とりあえずギルドへの報告も終わったという事で、他の冒険者達から注目を浴びているという事もあって、俺達はそそくさとギルドから出ていった。
「さて、と。いい時間になったわけだが……」
「私達はこれからご飯を食べますけど、ミラさんはどうしますか?」
俺が意味ありげな視線を向けると、瞬時にその真意を察したセレナが優しく問いかける。
「っ!? ミラは……!」
何かを言おうとしたミラだったが、口をパクパク動かしただけで何も言わずに俯いた。
「……ミラは自分の宿に帰るです」
「そう、ですか……」
少し態度がおかしいのを感じたが、あえてセレナは言及しなかった。大なり小なり人は何かしら抱えているものだ。それを聞こうとするのは必ずしも美徳とは言えない。
「で、でも……役立たずのミラにこんなに優しく接してくれたのはレオンとセレナの二人だけです……。だから感謝してるです……!」
「別に俺は優しくしたつもりはねぇけど」
「レオンさん」
小声でそう言うと、セレナから厳しい声で窘められる。
「だから……もしよかったら次もミラと一緒に冒険して欲しいです!」
どこか縋るような声でミラが言った。その目を見つめながらセレナが柔らかく微笑む。
「……もちろんです。明日の朝、ギルドでお待ちしています」
「あ、ありがとうです。……それではまた明日です」
ひょこりと頭を下げると、ミラはブラスカの町へと消えていった。しばらくその背を見つめていたセレナが笑顔で俺の方に顔を向けてくる。
「それじゃ、私達も行きましょうか!」
「そうだな」
ミラ・ホワイトフィールド。なんとも掴みどころのない少女だった。冒険者としての資質に疑わしいところはあるが、反抗的な態度をとるわけでもないので明日以降クエストを共に行っても問題はないだろう。……まぁ、気になるところは多々あるのだが。
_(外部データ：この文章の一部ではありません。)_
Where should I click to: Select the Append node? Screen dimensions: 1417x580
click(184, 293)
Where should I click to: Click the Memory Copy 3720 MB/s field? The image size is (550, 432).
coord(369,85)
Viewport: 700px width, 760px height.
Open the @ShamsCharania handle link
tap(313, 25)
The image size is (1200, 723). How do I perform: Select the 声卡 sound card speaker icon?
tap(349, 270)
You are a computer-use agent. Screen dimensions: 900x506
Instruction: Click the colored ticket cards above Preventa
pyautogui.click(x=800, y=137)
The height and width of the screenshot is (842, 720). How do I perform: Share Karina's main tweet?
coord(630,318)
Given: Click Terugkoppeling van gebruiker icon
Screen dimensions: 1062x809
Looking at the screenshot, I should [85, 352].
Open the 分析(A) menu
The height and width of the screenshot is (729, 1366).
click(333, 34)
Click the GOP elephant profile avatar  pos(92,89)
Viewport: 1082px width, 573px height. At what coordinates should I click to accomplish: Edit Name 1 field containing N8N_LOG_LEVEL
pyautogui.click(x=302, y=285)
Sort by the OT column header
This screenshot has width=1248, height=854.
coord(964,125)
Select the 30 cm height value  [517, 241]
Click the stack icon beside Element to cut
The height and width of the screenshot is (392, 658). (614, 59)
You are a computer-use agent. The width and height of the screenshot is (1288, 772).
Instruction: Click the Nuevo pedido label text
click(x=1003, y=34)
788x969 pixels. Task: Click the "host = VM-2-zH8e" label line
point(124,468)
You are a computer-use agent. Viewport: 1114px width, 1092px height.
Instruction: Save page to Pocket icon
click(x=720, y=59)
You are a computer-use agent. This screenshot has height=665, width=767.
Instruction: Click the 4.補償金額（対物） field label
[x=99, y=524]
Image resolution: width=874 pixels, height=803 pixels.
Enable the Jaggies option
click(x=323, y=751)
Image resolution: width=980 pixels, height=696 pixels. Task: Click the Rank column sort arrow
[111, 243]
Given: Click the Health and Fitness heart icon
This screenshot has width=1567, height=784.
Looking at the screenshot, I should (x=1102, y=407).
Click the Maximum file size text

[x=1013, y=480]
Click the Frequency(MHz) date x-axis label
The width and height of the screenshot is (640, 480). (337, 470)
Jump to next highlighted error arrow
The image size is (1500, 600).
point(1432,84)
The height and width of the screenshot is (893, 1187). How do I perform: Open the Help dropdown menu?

「……どうして私があの子を誘ったのか聞かないんですね」
特に会話もなく歩いていたら、セレナが呟くように言った。
「聞いたら教えてくれるのか?」
「教えますよ。別に変な理由じゃありませんしね」
「じゃあ……なんでだ?」
視線だけ向けながら尋ねると、セレナが少しだけ遠い目をしながら口角をあげた。
「なんだか似てたんですよね。お仲間からひどい言葉を投げられている時のあの子の瞳が」
「似てたって誰に?」
「出会った頃のレオンさんにですよ」
予想外の答えに思わず目をぱちくりさせる。それを見たセレナが楽しげに笑った。
「だから放って置けなかったんです。何も分からないから一緒にクエストを受けよう、って誘う事しかできなかったんですけどね」
「……出会った頃の俺は放って置けないようなしょぼくれた奴にセレナには映っていたのか」
「捨てられた子犬のような目をしていましたよ」
悪戯っぽい笑みを浮かべながら言うセレナから顔をしかめてそっぽを向く。子犬という点は激しく抗議したいところではあるが、捨てられたというのは間違ってもいないので反論する事も出来ない。
「……腹減ってんだからさっさと飯屋に行くぞ」
「はい」
くすりと笑うセレナを無視してずかずかと歩きだした。なんだか最近、セレナがレクサスやグロリアの影響を受けて俺に対して遠慮が無くなってきている気がする。別にそれはいい事ではあるのだが、セレナがあの二人みたいになるのは正直勘弁して欲しい。
『……自分ら、完全に儂ん事忘れとるやろ?』
「え?」
聞き覚えのある声が聞こえ、俺とセレナが同時に顔を上にあげると、黒い鳥が明らかに不機嫌そうな顔で羽ばたいていた。あっ……。
『まぁ確かに? 退屈ゆうて飛んでった儂も悪いとは思うで? せやかて、探そうともせず、念話で告げる事もせずに儂を残してさっさと町に帰るっちゅうんは、流石にひどいんちゃうんかなぁ?』
「……すまん」
「……ごめんなさい」
俺もセレナも素直に頭を下げる。今回ばかりは百パーセント俺達が悪い。これはいじけた精霊様のご機嫌取りをしないわけにはいかなそうだ。